### Texte fourni
Letní Letná : la Compagnie Rasposo à Prague sans son tigre
Pour la toute première fois, la Compagnie Rasposo de France se produit en République tchèque, et plus précisément à Prague dans le cadre du festival de théâtre et de cirque nouveau Letní Letná. Le public tchèque peut découvrir cette compagnie familiale, considérée aujourd’hui comme à la pointe du cirque contemporain, avec ses quatorze représentations du spectacle Morsure. Radio Prague a rencontré la directrice artistique de la troupe, Marie Molliens, dans sa roulotte située à quelques pas du chapiteau dressé sur la colline de Letná jusqu’au 3 septembre :
Vous venez d’une famille d’artistes. Avez-vous depuis toujours eu cette envie de faire du théâtre ?
« C’est vrai que j’ai baigné dedans, que je suis en quelque sorte un ‘enfant de la balle’. Lors de la crise d’adolescence, je voulais faire vétérinaire parce que je suis très proche des animaux. Mais j’ai vite compris que cela n’allait pas être pour moi et que ma vie est de continuer comme mes parents. »Pourquoi avez-vous finalement décidé de vous orienter plutôt vers le cirque nouveau ?
« La compagnie est née à peu près en même temps que le cirque contemporain en France. J’ai suivi depuis toute petite ses premiers représentants : le Plume, l’Archaos, le Zingaro… Tous les précurseurs du cirque nouveau, je les ai vus en spectacle. J’ai donc été très vite nourrie de toutes ces influences. Pour la Compagnie Rasposo, c’était donc aussi assez évident puisque mes parents venaient du théâtre et ils étaient très attirés par le monde forain, le cirque et les bateleurs du théâtre de rue. Nous avons donc mélangé toutes les disciplines. Des arts se sont croisés… »
Votre dernier spectacle que l’on peut voir à Prague s’appelle Morsure. Pouvez-vous le présenter plus en détail ?« Morsure est le quinzième spectacle de la Compagnie Rasposo mais en même temps, il est le premier que j’ai mis en scène. Avant, c’était ma mère qui était directrice artistique. A partir de Morsure, on m’a passé le flambeau. Il s’agit donc de ma première mise en scène et de ma première écriture. Ce spectacle matérialise un sentiment fort que j’ai eu en moi et que j’ai voulu donner au public. Il parle de la férocité des rapports humains et d’une violence contenue qui est un sentiment surtout féminin et qu’ont les femmes à l’intérieur d’elles. »
Morsure présente un vrai mélange des genres théâtraux. Vous êtes fildefériste et acrobate. Ainsi, le spectacle met en scène surtout de l’acrobatie mais il y a également de la danse…
« Dans Morsure, c’est la première fois que nous travaillons avec un chorégraphe. Le spectacle est donc assez chorégraphié car je suis aussi très amoureuse de la danse contemporaine et je trouve que tous ces arts sont assez proches. En mélangeant la danse, le théâtre, le cirque, mais également la musique parce que nous sommes accompagnés par des musiciens en direct, on arrive à un spectacle complet. »Quelle est donc la place de l’improvisation dans vos représentations ?
« L’improvisation est surtout dans l’interprétation de personnages par les artistes. Nous leur donnons plutôt des traits de caractère et puis, chaque artiste modèle son personnage comme il veut. »

### Consigne
Dans l'entretien ci-dessus, relevez s'il vous plaît tous les arts que Marie Molliens dit mélanger dans Morsure pour arriver à un spectacle complet.

### Extraits de la liste

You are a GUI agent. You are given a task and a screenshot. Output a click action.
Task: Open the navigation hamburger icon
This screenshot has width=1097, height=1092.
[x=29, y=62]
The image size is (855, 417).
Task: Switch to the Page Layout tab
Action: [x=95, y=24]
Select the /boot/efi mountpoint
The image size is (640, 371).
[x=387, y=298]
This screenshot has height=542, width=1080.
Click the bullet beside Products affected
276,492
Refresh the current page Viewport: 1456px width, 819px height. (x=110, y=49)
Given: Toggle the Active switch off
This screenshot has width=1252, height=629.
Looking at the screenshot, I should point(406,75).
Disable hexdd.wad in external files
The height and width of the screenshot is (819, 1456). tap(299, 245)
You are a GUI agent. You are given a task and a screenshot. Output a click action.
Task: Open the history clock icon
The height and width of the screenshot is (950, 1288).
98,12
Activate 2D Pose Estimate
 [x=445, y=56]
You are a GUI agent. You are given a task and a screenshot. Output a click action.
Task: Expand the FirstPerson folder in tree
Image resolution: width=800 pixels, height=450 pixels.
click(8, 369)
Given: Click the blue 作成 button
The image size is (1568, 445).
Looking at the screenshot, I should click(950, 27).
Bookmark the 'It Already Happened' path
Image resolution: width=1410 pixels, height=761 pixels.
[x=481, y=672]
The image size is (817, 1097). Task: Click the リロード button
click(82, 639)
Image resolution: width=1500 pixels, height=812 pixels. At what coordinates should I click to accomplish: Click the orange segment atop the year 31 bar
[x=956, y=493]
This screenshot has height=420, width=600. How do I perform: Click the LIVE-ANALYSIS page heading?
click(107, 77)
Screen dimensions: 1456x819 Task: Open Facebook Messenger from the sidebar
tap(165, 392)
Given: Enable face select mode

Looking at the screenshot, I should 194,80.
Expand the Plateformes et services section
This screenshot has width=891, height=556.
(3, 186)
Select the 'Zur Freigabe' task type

### Réponse à la consigne
La danse, le théâtre, le cirque et la musique.